Stage 3 -> identity. Within G_3, using only half-turns, solve completely. The state space of G_3 is:

$$ \frac{8!}{2} \times \frac{12!}{2} \div (\text{additional constraints from G_3}) \approx 663{,}552 $$

Each stage’s lookup table is precomputed by BFS within the restricted generator set and stored. The total table size is small by modern standards. The algorithm is guaranteed to find solutions in at most 52 moves in HTM, a remarkable guarantee given that it was proven in 1981 with 52 KB of tables.

Korf’s Algorithm: Optimal IDA*

Richard Korf’s 1997 algorithm finds provably optimal solutions using IDA* with large PDBs. No subgroup decomposition; a single IDA* search over the full cube group, guided by the combined corner + two 6-edge PDB heuristic.

The algorithm is straightforward to describe:

Compute h(start) = max(h_corners(start), h_edges1(start), h_edges2(start)).
Run IDA* with initial threshold = h(start).
At each node s with current path cost g: if g + h(s) > threshold, prune. If s = identity, return the path.
If the iteration terminates without finding the goal, set threshold = min(g + h(s)) over all pruned nodes and restart.

Because h is admissible, the first solution found has optimal length. The IDA* search expands only nodes where g + h <= threshold, which is the set of nodes on any path whose total f-cost might be at most optimal. With the tight PDB heuristic, this set is much smaller than the full search tree.

Korf’s original 1997 paper reported solving a random cube state in approximately 2 minutes on a Sun SPARCstation. The heuristic prunes enough of the search tree that the IDA* expansion is in the millions to billions of nodes rather than 10^19. On modern hardware, most states solve in seconds, but states near the 20-move maximum can still take hours.

The limitation of Korf’s algorithm for practical use is that search time is highly variable: most states are fast, but the worst cases are slow. Kociemba’s algorithm trades guaranteed optimality for consistent speed.

Reinforcement Learning: DeepCubeA

DeepCubeA (Agostinelli et al., 2019) is the most developed learning-based approach. Rather than using precomputed PDBs or algebraic subgroup structure, it trains a neural network f_theta to estimate the cost-to-go h(s).

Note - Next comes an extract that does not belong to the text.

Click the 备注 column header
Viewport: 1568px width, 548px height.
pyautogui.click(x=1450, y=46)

Training procedure (Autodidactic Iteration):

Start from the solved state.
Apply k random moves (k drawn uniformly from [1, K]) to generate scrambled states at varying depths.
Train f_theta to predict the value V(s) = 1 + min(V(s’)) over successors s’ of s, with V(identity) = 0.
Repeat with the updated network as the value estimate.

This bootstrapping procedure, analogous to value iteration in dynamic programming, trains the network to estimate distances at all depths simultaneously. The network architecture is a fully connected network with residual connections.

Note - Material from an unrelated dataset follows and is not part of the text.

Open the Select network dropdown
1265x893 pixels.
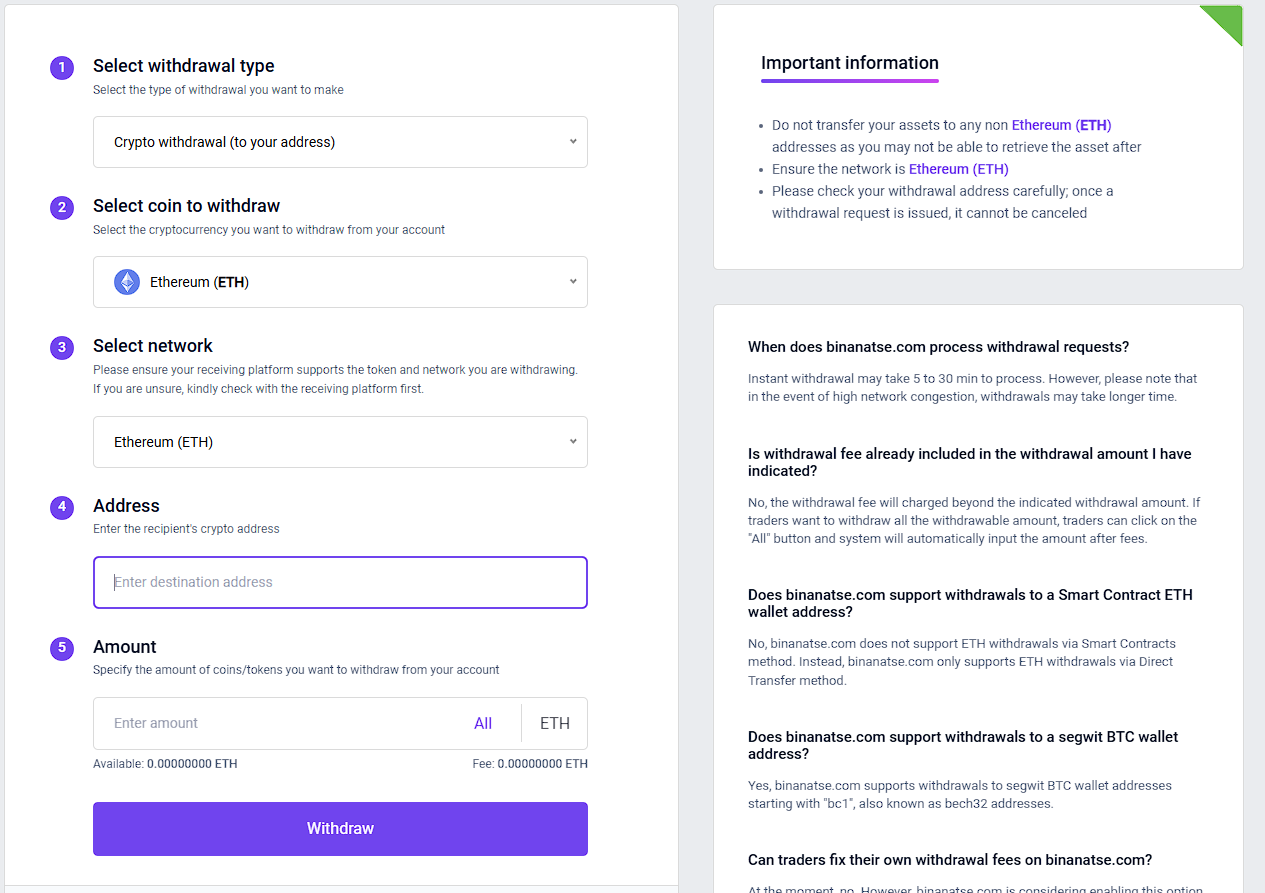click(340, 442)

At test time, the trained network serves as the heuristic in a weighted A* search (GBFS in their paper): expand the node with minimum h(s) = f_theta(s), without tracking g (making it greedy best-first rather than full A*). This is not admissible in general, so solutions are not guaranteed optimal.

Performance: DeepCubeA solves 100% of test states in their experiments, with an average solution length of approximately 28 moves (compared to Kociemba’s 20-move average). The search explores an average of roughly 10,000 nodes per state.

The interesting property of the approach is generalizability. The same training framework applies to any puzzle with a defined successor function and identity, without any puzzle-specific structural knowledge. The same code trained on 15-puzzle and Sokoban instances. Kociemba’s algorithm, by contrast, uses the specific group structure of the 3x3 cube.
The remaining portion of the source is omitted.